Irina Rasquinet presents us with her Prémices (Beginnings) for her first exhibition at Galerie Virginie Louvet. When she arrived in 1999, she got caught up in the storm of December, damage from which can still be seen today in certain regions. She picked up hundreds of branches that she kept. She captures their beauty and lightness by adding crystals that delineate the curved branches, and emphasise their characteristics. Her branches or rather sculptural paintings take centre stage on the gallery walls, painted in warm colours reflecting the walls of the artist’s own studio. Her creations also evoke chandeliers, a nod to the world of Cocteau. Irina Rasquinet is good at what she does and anything she gets her hands upon rises from the ashes revitalising items such as dead branches, a tin can, a disjointed robot, a damaged spoon and an empty snail shell, poetic objects as such. In the centre there is a comical papier-mâché chandelier from which roses, tins, tops and lighters spout on which plants and crystals are budding. This cascade of paper evokes destitution and poverty, questioning our ability to deal with reality. It also conveys decline. Its ramifications echo our urban life that is all too often devoid of meaning. Recuperating, transforming and diverting waste as well as everyday objects to pave the way to the imagination, recycling in its purest form. The window installation has been produced using seeds, some of which are set with crystals. To join them together Irina Rasquinet has woven, like a spider’s web, braided cotton threads in which she embeds the hands of dolls. The artist also presents us with two sets of chimeras embroidered with pearls. The tail of one of these imagined animals is none other than a video output jack. Unexpected, imagined scenarios challenge us to reflect and often laugh about this confused reality in which we live.

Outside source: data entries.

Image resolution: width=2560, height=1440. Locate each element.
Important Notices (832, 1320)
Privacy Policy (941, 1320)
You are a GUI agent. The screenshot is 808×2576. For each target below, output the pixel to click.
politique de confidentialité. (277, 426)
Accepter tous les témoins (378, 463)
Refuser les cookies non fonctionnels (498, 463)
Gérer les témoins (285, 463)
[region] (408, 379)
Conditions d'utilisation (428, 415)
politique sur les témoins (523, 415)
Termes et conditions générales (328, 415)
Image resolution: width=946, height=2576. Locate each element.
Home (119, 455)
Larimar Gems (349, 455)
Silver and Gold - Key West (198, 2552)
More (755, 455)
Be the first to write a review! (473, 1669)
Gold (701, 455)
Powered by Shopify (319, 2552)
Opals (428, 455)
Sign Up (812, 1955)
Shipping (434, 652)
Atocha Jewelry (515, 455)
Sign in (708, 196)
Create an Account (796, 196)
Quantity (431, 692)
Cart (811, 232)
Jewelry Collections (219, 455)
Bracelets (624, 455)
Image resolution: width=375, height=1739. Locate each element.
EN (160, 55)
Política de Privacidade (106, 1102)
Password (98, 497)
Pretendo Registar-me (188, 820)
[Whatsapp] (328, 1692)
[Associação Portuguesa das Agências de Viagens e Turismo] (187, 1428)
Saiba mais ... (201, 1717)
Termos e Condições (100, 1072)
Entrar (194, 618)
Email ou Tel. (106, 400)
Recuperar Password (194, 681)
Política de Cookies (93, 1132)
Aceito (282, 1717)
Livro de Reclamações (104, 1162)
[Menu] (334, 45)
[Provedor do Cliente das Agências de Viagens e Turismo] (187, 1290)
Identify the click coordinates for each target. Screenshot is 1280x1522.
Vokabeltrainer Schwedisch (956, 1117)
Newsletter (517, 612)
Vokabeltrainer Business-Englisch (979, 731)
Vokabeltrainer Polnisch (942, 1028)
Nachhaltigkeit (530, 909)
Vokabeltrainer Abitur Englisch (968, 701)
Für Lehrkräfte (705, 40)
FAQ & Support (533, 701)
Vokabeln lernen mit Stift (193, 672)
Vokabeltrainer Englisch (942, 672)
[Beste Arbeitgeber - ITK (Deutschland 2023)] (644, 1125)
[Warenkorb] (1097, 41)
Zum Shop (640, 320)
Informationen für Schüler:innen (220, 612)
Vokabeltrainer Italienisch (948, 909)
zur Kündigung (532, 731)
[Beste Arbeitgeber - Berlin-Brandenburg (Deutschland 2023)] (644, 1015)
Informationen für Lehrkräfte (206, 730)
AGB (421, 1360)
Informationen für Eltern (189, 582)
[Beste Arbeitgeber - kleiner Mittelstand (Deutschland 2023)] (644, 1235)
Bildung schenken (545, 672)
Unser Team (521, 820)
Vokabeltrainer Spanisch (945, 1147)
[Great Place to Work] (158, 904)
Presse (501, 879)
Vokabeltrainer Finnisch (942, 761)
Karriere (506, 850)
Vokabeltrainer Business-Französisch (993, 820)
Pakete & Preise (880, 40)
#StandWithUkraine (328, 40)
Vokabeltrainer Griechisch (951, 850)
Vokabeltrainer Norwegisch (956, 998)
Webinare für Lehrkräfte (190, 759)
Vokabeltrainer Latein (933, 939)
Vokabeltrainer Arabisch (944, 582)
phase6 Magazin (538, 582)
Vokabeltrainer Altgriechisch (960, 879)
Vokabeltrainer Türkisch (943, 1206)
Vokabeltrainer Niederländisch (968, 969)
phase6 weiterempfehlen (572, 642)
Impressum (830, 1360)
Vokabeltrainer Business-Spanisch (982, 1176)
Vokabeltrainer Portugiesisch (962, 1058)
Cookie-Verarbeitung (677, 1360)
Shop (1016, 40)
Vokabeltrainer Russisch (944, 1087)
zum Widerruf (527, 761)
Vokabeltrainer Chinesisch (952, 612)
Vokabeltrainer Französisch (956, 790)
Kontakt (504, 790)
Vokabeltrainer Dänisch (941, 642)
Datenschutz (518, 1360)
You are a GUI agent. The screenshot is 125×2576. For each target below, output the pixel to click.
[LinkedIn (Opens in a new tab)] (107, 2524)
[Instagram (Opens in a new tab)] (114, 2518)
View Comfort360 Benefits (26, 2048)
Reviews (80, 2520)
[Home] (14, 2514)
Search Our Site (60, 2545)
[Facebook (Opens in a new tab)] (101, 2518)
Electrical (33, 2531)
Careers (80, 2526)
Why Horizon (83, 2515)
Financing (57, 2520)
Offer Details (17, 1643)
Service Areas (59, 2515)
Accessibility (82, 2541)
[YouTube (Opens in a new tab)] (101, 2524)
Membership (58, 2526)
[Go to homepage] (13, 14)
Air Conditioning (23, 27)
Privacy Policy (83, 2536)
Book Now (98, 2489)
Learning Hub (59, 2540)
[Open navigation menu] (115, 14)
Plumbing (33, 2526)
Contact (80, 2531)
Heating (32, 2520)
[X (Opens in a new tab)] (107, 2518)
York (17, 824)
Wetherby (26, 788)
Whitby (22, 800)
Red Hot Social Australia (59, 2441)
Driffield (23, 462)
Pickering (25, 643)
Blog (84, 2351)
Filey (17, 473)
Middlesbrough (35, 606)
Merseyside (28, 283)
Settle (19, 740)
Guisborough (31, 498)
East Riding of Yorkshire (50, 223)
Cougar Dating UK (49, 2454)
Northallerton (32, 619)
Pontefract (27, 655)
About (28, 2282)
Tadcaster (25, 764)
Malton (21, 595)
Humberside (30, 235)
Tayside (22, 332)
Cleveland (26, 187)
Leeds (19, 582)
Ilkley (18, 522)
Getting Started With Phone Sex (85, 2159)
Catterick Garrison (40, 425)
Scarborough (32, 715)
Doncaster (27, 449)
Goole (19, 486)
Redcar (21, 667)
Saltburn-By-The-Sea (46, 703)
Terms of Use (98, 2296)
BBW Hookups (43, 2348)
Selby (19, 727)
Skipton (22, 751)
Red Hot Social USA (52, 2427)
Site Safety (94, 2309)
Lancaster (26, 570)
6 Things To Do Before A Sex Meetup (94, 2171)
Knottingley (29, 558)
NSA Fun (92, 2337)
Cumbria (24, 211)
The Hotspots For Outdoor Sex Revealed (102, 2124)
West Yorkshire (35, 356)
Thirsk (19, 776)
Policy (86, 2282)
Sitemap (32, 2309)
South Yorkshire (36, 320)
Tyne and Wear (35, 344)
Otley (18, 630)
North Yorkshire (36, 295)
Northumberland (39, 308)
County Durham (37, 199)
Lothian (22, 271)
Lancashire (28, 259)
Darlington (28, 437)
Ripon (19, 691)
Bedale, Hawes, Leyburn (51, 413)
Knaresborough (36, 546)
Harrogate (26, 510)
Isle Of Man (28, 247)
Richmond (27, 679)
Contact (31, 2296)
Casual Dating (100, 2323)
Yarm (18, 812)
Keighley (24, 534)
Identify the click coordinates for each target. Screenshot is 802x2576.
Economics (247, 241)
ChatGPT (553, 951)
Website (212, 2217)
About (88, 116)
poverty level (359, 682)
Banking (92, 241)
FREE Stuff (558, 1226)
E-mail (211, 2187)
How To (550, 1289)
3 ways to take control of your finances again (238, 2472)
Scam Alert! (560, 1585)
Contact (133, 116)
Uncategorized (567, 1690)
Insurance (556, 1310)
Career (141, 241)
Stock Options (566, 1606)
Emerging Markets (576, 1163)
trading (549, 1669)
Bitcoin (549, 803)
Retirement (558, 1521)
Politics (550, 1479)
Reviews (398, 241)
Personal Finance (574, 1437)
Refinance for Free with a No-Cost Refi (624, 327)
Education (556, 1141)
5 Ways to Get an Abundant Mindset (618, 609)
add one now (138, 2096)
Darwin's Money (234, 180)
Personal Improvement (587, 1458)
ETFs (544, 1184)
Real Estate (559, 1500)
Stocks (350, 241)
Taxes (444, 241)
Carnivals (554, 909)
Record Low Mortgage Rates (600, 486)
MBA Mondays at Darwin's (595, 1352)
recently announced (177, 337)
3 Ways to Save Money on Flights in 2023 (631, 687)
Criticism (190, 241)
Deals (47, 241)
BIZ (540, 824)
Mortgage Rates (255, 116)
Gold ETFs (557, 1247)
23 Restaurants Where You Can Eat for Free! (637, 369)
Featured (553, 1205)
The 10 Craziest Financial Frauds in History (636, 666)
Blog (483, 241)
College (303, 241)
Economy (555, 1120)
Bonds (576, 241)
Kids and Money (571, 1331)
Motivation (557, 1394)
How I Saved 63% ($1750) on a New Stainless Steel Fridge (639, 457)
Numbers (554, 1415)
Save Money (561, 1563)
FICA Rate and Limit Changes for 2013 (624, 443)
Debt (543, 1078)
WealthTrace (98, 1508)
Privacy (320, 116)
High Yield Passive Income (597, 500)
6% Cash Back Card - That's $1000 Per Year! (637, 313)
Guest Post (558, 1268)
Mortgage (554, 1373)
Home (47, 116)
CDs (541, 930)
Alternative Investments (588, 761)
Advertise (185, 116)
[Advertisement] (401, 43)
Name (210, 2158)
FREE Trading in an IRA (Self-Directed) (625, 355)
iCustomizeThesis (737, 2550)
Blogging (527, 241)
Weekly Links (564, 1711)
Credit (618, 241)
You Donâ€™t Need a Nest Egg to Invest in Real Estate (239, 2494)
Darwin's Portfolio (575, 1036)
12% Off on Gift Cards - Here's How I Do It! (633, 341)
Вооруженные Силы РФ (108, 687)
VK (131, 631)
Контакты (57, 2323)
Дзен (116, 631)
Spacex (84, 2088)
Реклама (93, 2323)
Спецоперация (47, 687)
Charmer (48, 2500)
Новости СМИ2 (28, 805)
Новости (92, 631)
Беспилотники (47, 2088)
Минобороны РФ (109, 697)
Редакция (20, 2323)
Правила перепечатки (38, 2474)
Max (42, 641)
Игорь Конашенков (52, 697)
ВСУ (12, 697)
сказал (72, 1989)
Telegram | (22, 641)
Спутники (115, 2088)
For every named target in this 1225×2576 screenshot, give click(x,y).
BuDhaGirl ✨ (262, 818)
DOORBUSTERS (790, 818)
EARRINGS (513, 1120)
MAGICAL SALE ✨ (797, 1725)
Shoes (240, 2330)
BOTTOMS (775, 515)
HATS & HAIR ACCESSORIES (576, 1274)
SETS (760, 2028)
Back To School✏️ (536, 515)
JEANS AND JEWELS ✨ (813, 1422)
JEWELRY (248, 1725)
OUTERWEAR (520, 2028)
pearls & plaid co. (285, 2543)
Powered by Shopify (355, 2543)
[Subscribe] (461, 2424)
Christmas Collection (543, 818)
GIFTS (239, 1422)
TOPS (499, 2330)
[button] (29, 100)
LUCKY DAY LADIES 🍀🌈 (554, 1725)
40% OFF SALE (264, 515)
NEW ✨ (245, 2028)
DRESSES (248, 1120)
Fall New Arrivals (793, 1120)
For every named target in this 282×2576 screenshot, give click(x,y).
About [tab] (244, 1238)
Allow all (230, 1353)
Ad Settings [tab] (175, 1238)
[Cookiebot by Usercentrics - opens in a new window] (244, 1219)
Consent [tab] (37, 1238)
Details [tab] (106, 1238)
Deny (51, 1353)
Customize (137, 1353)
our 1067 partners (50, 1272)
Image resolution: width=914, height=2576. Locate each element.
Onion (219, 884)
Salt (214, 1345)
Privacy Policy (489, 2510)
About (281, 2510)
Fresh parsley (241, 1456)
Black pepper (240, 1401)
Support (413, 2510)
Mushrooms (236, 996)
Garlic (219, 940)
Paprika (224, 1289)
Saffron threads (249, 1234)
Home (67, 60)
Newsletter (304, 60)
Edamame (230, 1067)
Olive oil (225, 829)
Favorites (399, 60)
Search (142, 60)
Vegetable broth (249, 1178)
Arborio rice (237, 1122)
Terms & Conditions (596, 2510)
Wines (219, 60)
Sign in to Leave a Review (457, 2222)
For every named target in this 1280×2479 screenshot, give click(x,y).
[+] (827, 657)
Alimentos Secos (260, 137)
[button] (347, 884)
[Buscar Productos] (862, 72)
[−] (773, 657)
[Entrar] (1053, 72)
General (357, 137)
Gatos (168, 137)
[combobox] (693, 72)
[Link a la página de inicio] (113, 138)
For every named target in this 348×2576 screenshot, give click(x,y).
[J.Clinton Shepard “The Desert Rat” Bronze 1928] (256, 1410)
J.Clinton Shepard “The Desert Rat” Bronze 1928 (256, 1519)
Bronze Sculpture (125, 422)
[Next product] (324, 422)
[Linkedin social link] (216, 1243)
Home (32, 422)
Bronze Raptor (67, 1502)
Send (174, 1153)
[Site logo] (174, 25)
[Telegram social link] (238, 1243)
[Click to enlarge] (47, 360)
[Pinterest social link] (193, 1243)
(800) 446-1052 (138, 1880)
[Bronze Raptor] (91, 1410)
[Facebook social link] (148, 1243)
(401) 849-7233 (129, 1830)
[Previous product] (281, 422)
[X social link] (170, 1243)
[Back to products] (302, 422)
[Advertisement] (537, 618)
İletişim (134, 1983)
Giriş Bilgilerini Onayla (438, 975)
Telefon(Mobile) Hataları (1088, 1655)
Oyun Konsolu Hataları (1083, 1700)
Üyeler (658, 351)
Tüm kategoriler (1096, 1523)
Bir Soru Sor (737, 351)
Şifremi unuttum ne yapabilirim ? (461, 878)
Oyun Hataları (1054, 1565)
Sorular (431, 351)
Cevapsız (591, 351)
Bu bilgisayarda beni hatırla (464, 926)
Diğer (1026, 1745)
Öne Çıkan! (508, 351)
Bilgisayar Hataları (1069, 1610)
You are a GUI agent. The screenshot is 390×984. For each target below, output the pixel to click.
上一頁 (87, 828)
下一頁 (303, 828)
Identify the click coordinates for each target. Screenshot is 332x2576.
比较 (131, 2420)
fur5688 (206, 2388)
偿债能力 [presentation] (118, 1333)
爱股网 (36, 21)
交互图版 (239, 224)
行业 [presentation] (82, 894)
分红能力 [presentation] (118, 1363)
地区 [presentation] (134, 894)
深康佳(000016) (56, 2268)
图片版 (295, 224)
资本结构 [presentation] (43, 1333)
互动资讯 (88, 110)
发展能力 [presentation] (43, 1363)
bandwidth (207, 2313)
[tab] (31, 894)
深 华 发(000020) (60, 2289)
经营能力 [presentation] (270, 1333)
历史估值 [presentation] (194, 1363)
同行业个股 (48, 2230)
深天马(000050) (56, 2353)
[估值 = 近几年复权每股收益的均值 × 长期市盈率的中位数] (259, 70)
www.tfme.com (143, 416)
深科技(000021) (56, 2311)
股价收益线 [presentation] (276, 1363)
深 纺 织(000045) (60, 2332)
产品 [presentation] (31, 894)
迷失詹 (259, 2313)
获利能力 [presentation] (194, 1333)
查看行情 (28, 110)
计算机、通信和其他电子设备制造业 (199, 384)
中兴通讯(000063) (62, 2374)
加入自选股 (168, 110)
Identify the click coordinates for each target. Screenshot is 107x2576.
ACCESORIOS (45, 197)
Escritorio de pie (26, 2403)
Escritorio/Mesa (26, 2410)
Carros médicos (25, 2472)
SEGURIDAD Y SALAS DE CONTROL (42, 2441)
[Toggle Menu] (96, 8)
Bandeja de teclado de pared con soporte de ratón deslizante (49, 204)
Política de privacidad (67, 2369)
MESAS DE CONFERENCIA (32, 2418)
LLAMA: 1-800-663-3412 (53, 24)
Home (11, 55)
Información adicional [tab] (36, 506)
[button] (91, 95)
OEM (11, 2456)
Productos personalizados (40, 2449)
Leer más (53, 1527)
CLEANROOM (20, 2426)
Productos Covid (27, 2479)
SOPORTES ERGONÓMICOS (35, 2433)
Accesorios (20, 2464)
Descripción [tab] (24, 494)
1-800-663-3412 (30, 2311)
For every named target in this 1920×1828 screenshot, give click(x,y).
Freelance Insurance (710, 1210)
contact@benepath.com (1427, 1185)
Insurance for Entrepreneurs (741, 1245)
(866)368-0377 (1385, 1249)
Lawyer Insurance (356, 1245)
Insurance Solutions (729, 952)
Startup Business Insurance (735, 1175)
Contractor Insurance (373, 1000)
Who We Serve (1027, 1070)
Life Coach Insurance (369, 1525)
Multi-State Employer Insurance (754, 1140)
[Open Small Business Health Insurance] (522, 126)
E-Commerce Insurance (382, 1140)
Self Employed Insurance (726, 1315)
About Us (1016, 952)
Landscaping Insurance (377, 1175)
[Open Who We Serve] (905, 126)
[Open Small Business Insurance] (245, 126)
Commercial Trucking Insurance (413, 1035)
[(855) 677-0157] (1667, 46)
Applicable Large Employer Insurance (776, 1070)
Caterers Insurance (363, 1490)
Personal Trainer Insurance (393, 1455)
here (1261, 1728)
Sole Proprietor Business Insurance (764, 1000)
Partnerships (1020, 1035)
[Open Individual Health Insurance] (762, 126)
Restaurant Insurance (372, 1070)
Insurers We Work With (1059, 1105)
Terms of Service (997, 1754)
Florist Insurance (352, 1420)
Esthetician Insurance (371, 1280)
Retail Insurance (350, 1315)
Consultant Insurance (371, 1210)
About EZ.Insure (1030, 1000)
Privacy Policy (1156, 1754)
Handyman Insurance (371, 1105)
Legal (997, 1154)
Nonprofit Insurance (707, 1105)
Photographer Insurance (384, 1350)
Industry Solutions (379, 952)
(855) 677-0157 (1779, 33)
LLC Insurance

Born in 1974 in Northern Caucasus, Irina Rasquinet lives and works in Paris, France.
Ingrid Pux is an independent exhibition curator. She conceives artistic collaborations and exhibitions for renowned brands such as Dior and BIC. In parallel, she works on the development of companies and private collectors’ contemporary art collections. She managed exhibition spaces such as the Louis Vuitton Cultural Space in Paris and Tokyo. Recently she curated the exhibition Jardinons les Possibles at the Grandes Serres de Pantin for the Nuit Blanche, bringing together fifty artists from the French art scene.